It’s that time of year: students from University of New Brunswick Saint John are in Bimini! On Thursday morning, six of us packed up and departed the SharkLab, where we had spent the last week. We were sad to leave, but we were ready to experience something new. We met Kel at the South Bimini water taxi and headed North. Two of us were still in Fort Lauderdale ready to get to Bimini for the first time! We left the hotel and headed to the airport – but our flight was delayed slightly due to rain. Dr. Turnbull was waiting for us on Bimini, and we headed to North Bimini to meet the rest of the group. Everyone was optimistic (get the title? “dolphin-mistic!”) that it was going to be a great course.
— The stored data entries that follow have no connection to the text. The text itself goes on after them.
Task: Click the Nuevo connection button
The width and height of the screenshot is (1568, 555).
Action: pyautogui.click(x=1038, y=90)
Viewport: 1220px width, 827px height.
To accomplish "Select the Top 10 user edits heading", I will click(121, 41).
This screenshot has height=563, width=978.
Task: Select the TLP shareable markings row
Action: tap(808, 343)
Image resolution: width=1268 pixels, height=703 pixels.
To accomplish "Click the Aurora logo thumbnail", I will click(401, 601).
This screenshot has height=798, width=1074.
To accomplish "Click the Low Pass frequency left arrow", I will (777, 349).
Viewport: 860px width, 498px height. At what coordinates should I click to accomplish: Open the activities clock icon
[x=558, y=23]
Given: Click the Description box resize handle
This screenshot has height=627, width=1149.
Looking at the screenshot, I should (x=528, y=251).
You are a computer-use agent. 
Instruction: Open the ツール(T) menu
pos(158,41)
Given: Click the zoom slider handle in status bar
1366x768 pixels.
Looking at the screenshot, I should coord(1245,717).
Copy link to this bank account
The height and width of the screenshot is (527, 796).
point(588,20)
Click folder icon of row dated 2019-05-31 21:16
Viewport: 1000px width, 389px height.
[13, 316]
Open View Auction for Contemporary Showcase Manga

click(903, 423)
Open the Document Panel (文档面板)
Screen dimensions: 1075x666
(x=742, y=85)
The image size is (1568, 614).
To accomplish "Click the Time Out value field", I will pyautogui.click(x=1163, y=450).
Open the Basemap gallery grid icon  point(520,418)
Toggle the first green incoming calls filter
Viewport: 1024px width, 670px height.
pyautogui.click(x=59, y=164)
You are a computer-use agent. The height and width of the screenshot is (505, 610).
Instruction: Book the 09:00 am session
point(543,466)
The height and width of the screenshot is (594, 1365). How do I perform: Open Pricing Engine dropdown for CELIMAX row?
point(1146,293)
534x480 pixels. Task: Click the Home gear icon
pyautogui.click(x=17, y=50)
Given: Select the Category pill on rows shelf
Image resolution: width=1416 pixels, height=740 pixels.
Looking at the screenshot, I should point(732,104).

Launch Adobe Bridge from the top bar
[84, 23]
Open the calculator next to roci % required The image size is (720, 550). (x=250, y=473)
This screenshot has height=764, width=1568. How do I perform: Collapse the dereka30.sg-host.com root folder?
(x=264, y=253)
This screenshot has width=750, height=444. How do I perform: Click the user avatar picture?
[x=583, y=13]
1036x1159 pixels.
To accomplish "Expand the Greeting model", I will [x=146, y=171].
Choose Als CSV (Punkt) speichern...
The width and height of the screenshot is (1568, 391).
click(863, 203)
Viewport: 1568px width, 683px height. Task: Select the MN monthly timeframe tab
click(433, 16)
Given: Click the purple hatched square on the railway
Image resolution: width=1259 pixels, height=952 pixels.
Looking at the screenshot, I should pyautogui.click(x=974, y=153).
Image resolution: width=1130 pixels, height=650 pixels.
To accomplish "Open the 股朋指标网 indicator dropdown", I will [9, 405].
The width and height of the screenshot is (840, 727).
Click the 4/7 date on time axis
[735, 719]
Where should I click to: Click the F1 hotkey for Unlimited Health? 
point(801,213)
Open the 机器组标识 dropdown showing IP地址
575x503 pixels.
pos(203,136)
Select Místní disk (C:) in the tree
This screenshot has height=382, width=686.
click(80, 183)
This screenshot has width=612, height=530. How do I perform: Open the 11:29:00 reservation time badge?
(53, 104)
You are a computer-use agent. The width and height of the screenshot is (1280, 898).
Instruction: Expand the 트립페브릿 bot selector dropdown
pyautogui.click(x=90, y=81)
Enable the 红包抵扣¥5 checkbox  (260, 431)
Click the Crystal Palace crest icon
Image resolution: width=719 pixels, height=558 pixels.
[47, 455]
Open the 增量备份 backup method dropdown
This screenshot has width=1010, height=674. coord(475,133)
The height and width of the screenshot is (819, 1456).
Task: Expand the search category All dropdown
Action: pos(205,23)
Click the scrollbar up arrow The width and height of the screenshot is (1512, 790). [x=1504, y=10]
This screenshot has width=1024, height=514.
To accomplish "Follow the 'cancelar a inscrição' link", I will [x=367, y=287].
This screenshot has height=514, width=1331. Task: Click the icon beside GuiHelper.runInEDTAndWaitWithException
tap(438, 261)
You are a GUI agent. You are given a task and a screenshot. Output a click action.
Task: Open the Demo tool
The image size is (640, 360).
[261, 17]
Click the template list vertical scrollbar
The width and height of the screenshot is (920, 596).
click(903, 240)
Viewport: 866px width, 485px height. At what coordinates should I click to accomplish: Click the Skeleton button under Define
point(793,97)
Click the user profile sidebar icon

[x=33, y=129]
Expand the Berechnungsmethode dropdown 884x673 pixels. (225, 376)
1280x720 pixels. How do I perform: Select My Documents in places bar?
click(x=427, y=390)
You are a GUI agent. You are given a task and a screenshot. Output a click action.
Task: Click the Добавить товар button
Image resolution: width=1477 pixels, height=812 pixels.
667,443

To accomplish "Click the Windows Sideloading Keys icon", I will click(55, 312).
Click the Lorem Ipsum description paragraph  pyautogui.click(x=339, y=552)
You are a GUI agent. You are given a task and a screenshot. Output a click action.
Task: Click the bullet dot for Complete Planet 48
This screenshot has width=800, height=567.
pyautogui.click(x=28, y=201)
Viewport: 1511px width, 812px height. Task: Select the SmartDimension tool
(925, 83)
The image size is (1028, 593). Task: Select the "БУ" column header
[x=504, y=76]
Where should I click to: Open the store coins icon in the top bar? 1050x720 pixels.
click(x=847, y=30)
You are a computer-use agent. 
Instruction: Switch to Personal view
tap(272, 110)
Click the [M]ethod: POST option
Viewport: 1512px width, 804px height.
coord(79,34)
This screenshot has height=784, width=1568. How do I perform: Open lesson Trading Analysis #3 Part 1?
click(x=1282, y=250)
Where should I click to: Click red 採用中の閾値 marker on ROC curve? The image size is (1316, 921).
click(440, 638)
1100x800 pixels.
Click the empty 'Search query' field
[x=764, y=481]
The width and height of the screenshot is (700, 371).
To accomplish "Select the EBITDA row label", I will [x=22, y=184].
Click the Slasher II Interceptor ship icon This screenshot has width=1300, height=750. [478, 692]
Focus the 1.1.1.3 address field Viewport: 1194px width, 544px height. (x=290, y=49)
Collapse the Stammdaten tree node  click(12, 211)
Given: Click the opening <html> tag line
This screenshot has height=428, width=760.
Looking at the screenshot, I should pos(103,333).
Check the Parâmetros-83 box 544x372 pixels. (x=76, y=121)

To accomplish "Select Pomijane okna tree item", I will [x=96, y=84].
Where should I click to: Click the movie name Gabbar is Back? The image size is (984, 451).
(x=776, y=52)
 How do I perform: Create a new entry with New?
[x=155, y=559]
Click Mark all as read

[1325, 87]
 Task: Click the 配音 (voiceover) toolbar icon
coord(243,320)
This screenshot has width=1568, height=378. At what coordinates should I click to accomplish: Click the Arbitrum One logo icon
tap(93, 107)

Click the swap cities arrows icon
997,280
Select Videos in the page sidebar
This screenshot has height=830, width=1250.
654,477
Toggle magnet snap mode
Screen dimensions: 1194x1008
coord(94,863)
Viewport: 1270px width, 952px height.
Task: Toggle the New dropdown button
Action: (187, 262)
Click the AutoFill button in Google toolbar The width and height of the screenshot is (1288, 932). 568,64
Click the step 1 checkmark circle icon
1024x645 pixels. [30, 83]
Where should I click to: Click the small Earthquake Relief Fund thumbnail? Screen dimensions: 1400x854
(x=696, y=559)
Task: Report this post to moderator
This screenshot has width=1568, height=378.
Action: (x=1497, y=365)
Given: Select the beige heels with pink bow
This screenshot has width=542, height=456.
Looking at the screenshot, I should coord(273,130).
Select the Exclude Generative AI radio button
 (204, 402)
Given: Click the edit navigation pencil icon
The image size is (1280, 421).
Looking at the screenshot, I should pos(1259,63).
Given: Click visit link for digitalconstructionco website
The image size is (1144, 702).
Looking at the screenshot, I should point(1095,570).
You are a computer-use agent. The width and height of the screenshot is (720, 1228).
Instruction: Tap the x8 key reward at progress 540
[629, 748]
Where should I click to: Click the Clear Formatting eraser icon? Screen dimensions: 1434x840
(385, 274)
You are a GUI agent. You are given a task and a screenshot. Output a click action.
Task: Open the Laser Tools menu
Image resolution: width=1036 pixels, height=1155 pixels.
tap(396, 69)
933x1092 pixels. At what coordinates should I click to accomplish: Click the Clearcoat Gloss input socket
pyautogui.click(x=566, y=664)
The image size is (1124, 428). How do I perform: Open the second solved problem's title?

After orientation at the Sea Crest, we got ready to go on the boat for our first dolphin trip. Soon, we did a “dolphin drill” to practice getting in our snorkel gear and getting on and off the boat. We did not see any dolphins, but we did stop and snorkel “The Road to Atlantis” (aka Bimini Road). Some of us think that it might be man-made, but not Atlantis. Others were expecting it to be more spectacular. For those of us who had been to the SharkLab, we recognized many of the fish species; for those of us who just arrived, it was great to see so many new fish! All the fish back home are so bland compared to these!

The weather was getting bad, so we came back, had an early dinner and watched the movie DOLPHINS.

On Friday, we woke up and had breakfast together, followed by a lecture on the dolphins of Bimini. After the lecture, we headed straight to the boat (without Kel ;-(. We headed to the Sapona to snorkel to compare the species diversity and abundance between the port and starboard sides of the concrete ship. We all agreed the port side had more fish, but the starboard had more coral and sponges. On the way back…

We saw dolphins! At first, we saw 3 Atlantic spotted dolphins, but soon we saw 4. We followed them for a little while; there were 3 adults and 1 calfBIM13_C2_TurnbullPhoto (picture here – thanks Professor Turnbull!). At first, five of us got in the water to observe the dolphins. When we first got in, the adults did not interact with us, but the calf did; it was most interested when we were fully under the water and not just resting at the surface. A few of us saw the dolphins feeding – some from the boat and, for the second group of swimmers, under water. The second group also saw the adults interacting with each other – two paired up and had a lot of pectoral fin contact. The calf was a female and one adult was a male. The male adult swam up to us and seemed to check us out. After this great first encounter, we headed back to shore (to brag about it to Kel!).

After lunch, we had a lecture on photo-identification. Then it was time for the boat again. We headed in the same direction as we had seen the dolphins this morning; Nadine saw an eagle ray leap completely out of the water! But, the dolphins were no longer there, so we continued on the normal path to search for them. Unfortunately, before any dolphins were sighted, the weather was again threatening, so we had to return to shore.

We had a delicious supper and then watched The Cove. We turned in our work for the day and headed to bed!